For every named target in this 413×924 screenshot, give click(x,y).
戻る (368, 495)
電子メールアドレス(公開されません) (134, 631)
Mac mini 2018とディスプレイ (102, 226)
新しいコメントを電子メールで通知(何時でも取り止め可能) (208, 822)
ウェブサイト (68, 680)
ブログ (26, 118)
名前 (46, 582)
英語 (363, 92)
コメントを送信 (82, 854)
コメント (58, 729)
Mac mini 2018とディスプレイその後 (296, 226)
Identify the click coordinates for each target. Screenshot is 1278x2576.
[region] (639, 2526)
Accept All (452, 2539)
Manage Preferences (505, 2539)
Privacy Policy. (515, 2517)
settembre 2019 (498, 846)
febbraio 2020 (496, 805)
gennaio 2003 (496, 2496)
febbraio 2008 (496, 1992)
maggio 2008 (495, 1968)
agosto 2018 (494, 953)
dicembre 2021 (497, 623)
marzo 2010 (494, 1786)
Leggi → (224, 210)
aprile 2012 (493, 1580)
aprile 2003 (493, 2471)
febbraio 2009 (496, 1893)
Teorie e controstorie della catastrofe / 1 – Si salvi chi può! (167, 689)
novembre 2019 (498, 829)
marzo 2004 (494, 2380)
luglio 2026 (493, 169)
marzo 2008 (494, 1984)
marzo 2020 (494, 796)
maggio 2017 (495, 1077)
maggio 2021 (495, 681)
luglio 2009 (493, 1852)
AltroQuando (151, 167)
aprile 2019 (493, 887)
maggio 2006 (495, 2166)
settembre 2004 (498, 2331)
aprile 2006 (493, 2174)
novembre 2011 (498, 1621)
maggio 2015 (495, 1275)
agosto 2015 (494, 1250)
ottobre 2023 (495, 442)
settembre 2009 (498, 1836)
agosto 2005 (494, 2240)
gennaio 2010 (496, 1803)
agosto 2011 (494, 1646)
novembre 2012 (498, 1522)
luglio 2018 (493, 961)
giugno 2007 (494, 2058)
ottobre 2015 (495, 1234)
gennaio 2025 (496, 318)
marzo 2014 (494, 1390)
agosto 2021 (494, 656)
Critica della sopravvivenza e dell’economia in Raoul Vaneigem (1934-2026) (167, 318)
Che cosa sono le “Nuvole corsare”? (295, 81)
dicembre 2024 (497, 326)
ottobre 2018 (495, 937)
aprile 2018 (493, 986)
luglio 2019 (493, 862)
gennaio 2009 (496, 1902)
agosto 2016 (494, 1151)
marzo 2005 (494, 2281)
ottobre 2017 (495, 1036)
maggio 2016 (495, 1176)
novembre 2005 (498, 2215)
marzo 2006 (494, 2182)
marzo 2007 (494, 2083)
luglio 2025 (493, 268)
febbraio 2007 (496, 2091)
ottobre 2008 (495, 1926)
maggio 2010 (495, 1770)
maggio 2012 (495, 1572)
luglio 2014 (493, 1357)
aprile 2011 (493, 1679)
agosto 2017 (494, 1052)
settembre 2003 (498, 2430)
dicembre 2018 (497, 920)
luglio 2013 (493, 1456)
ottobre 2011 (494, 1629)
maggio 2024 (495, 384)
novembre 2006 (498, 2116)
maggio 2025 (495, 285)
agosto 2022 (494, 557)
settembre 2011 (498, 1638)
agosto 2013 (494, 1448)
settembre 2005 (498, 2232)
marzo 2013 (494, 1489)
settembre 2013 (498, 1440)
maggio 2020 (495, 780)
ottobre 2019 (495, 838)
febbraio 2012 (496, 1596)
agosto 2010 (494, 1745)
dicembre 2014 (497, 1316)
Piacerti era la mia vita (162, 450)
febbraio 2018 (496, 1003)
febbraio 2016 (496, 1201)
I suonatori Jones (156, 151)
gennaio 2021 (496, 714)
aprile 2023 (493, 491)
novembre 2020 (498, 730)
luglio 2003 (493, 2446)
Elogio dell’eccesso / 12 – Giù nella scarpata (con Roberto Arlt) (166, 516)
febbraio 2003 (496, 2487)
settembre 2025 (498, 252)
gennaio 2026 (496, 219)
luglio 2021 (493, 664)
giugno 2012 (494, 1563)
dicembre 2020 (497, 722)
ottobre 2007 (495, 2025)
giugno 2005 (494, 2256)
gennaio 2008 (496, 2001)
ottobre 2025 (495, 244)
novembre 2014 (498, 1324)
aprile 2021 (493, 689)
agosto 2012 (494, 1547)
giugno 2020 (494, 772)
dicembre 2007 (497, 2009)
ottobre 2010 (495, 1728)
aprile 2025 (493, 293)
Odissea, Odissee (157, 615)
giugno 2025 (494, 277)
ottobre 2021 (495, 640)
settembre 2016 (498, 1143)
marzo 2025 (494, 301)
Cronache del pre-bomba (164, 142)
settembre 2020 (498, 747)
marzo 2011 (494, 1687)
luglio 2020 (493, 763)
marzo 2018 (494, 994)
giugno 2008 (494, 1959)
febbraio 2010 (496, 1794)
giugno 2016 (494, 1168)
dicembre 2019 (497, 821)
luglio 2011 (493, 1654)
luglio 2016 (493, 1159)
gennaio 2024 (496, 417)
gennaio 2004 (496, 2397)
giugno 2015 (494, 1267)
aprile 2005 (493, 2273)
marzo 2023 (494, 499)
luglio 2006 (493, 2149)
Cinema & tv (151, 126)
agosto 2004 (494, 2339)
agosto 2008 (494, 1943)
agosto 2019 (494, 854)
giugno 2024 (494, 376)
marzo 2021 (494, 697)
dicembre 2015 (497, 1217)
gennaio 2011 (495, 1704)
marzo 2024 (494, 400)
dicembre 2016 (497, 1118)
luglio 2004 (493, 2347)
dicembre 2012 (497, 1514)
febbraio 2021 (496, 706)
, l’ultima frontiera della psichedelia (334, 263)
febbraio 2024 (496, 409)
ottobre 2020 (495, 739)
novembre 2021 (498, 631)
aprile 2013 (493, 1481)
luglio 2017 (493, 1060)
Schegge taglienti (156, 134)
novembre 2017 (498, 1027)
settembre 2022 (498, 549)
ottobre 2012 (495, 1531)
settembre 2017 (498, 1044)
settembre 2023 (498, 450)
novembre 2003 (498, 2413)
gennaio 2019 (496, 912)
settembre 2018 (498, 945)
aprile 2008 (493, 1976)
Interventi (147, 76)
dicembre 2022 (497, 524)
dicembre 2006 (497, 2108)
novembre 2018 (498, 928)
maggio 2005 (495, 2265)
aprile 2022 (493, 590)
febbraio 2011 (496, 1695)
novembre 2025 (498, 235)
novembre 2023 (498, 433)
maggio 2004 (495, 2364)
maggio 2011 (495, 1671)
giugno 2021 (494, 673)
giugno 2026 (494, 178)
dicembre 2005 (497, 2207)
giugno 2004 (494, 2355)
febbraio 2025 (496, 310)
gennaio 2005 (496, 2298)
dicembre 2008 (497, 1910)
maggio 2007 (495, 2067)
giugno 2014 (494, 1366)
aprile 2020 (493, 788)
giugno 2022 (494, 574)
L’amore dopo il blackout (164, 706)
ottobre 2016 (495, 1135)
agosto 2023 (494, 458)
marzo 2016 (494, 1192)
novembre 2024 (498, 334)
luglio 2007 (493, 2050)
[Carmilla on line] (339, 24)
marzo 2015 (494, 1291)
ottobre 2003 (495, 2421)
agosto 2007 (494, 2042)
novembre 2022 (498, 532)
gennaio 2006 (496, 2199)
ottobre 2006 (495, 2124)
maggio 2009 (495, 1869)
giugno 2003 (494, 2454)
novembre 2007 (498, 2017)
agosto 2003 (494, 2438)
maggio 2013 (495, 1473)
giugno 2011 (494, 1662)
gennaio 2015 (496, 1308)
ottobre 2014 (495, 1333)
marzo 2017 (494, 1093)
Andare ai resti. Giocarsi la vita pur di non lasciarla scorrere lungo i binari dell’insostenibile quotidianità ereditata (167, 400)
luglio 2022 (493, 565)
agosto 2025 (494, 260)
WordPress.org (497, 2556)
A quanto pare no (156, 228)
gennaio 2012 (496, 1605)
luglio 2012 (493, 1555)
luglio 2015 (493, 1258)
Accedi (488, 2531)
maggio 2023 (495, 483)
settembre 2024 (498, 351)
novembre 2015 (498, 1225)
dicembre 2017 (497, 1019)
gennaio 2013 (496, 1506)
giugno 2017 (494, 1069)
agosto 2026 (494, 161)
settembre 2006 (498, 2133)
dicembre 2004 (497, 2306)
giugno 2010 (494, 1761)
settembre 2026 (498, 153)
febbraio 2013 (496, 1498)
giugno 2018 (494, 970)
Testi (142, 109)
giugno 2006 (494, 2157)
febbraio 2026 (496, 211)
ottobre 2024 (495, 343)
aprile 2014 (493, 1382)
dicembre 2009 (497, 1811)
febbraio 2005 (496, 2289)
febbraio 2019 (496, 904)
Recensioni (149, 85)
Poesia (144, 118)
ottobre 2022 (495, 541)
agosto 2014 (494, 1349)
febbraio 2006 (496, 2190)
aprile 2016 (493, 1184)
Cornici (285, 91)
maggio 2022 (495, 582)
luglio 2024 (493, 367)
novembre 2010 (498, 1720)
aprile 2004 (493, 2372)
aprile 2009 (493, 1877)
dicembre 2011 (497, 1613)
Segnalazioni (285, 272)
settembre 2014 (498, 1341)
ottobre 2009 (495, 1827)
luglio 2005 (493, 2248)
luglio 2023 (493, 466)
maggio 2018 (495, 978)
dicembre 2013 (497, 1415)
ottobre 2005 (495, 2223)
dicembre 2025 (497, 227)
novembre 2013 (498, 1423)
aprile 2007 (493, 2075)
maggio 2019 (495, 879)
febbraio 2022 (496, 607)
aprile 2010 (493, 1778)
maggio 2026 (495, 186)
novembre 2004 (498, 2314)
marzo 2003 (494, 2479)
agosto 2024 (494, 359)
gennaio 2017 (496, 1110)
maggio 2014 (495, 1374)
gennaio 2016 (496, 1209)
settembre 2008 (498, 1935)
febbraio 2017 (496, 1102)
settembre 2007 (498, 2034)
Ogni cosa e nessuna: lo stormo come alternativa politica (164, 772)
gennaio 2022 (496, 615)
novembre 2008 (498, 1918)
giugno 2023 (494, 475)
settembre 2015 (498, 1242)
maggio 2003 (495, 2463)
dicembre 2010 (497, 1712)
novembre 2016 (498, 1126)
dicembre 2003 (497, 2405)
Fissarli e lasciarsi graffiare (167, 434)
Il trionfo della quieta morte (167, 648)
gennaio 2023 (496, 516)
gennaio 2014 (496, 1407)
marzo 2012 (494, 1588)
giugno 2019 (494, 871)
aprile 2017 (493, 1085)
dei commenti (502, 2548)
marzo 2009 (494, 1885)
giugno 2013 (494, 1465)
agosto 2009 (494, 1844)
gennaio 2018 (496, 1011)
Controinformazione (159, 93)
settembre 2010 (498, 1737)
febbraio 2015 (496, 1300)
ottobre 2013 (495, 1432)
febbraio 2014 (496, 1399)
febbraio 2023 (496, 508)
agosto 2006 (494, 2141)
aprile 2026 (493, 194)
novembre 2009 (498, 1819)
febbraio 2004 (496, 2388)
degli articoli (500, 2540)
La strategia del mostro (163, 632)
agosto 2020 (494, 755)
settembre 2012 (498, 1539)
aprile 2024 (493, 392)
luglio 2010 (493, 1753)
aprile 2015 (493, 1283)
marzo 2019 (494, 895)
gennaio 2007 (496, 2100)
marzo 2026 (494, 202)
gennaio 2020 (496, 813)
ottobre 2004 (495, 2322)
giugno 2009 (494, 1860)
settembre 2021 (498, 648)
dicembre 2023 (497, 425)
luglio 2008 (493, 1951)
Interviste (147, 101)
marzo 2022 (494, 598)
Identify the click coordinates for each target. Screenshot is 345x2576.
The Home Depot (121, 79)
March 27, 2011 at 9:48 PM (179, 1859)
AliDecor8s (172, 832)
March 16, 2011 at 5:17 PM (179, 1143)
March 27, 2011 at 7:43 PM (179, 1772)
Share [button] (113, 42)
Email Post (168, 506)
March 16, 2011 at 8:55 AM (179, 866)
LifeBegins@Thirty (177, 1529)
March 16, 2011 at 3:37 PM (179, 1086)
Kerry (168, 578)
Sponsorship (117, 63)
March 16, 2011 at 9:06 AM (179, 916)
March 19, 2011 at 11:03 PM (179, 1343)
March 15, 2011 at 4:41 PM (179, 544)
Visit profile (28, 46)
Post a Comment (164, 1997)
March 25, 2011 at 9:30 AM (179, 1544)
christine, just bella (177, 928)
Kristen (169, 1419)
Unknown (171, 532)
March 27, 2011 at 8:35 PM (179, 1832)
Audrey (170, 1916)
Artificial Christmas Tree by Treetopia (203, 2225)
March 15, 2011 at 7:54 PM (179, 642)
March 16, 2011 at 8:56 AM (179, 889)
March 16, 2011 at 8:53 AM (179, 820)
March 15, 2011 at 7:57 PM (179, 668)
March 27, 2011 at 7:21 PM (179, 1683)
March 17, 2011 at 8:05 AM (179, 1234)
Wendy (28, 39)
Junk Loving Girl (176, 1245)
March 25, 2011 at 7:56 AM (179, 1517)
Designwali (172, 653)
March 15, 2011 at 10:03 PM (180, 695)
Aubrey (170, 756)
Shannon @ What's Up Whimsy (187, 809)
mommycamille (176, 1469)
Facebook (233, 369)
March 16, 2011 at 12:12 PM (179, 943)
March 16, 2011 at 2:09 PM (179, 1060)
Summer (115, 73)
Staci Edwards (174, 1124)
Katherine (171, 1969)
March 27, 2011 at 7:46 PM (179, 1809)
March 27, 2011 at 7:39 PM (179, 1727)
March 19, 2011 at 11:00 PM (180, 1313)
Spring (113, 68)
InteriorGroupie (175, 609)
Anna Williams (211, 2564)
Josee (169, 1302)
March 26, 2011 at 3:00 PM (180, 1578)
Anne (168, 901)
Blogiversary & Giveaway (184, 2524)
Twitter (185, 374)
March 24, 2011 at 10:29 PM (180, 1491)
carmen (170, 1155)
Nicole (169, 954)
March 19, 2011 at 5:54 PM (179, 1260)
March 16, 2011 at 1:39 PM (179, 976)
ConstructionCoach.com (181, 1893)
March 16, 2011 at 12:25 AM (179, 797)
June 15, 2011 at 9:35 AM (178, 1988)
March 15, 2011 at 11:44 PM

## Your instructions
From the line that has "InteriorGroupie (175, 609)" through the line that has "Nicole (169, 954)", copy every line exactly as it appears above, and leave out all others.

## Written answer
InteriorGroupie (175, 609)
Anna Williams (211, 2564)
Josee (169, 1302)
March 26, 2011 at 3:00 PM (180, 1578)
Anne (168, 901)
Blogiversary & Giveaway (184, 2524)
Twitter (185, 374)
March 24, 2011 at 10:29 PM (180, 1491)
carmen (170, 1155)
Nicole (169, 954)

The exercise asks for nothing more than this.